Text:
A wonderful book! I never saw such a combination of book, video, and codes from the author. Everything is clearly explained. I don't know how to express my gratitude in words!
Thanks for publishing these videos. I'm more of a programmer than a maths person, but it's really nice to have an idea about what algorithms there are out there to interpret datasets.
Since the Covid crisis confined me to home, you have become one of my favorite youtubers. Great succinct explanations with real applicability to problems both abstract and praactical. THANK YOU!!
Loved this. So Sad I discovered this channel so late! Finally, a channel, which doesn't dumb down and help really improve the vigor mathematically as well as conceptually without being daunted by research papers notations and lingo. I request videos on Optimization as a series - how it works in different algorithms across Supervised, Semi, Unsupervised, Reinforcement.
Thank you for crystal clear lecture. And the topic is fantastic because: a) linear model (simplicity) b) interpretability (for the reasons you have clearly explained yourself). I am looking forward for more content and I am ready to buy yet another your book professor
I used LASSO & Elastic Net for a sports betting prediction model this year in college basketball. The LASSO model did better than EN. Thanks for the explanation! It was very timely for me. :)

Dataset content:
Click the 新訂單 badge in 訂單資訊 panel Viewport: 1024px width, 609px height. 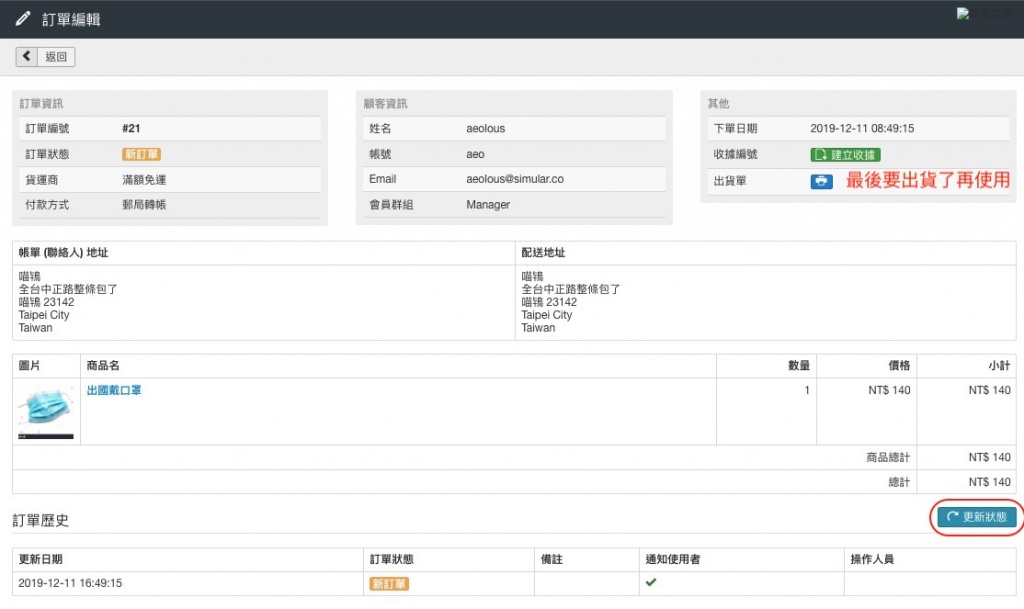click(142, 154)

Instructions to follow:
According to the text, which model performed better than Elastic Net in the college basketball betting prediction model?

Answer box:
The LASSO model.